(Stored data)

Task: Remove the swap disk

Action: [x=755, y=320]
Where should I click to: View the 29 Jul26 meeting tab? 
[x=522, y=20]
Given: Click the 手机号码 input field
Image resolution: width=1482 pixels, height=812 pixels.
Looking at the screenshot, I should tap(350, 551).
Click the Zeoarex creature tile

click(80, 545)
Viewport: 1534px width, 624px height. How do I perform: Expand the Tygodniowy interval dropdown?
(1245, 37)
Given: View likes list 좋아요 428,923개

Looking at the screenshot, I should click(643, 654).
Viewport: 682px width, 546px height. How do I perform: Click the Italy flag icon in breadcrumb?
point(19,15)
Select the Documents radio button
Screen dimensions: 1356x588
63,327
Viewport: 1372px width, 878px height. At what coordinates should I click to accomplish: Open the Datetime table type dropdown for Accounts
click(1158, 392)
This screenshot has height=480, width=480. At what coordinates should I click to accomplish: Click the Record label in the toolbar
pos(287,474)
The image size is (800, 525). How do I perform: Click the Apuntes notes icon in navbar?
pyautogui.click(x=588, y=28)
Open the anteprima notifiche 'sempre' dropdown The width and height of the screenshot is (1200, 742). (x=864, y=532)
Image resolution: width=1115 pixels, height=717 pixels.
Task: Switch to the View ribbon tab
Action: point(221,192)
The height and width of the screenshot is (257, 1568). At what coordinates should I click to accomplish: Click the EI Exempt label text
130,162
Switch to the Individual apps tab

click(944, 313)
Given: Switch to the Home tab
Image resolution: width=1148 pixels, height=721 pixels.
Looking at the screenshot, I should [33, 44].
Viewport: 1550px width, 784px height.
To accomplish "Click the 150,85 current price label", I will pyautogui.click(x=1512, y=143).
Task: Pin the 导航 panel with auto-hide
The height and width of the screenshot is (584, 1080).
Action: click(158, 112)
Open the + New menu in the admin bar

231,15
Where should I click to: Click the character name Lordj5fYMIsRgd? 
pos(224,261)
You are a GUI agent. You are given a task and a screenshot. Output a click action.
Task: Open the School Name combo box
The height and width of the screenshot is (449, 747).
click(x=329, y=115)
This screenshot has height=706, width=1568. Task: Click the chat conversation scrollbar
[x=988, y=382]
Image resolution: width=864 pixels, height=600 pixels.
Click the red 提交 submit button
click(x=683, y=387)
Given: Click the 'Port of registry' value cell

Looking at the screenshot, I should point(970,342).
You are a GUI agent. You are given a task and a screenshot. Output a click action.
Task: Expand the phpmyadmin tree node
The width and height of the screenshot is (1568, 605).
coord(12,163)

## Task brief
At the line containing "Image resolution: width=864", start copying. Continue exactly through the final line of the entries above and stop there.

## Solution below
Image resolution: width=864 pixels, height=600 pixels.
Click the red 提交 submit button
click(x=683, y=387)
Given: Click the 'Port of registry' value cell

Looking at the screenshot, I should point(970,342).
You are a GUI agent. You are given a task and a screenshot. Output a click action.
Task: Expand the phpmyadmin tree node
The width and height of the screenshot is (1568, 605).
coord(12,163)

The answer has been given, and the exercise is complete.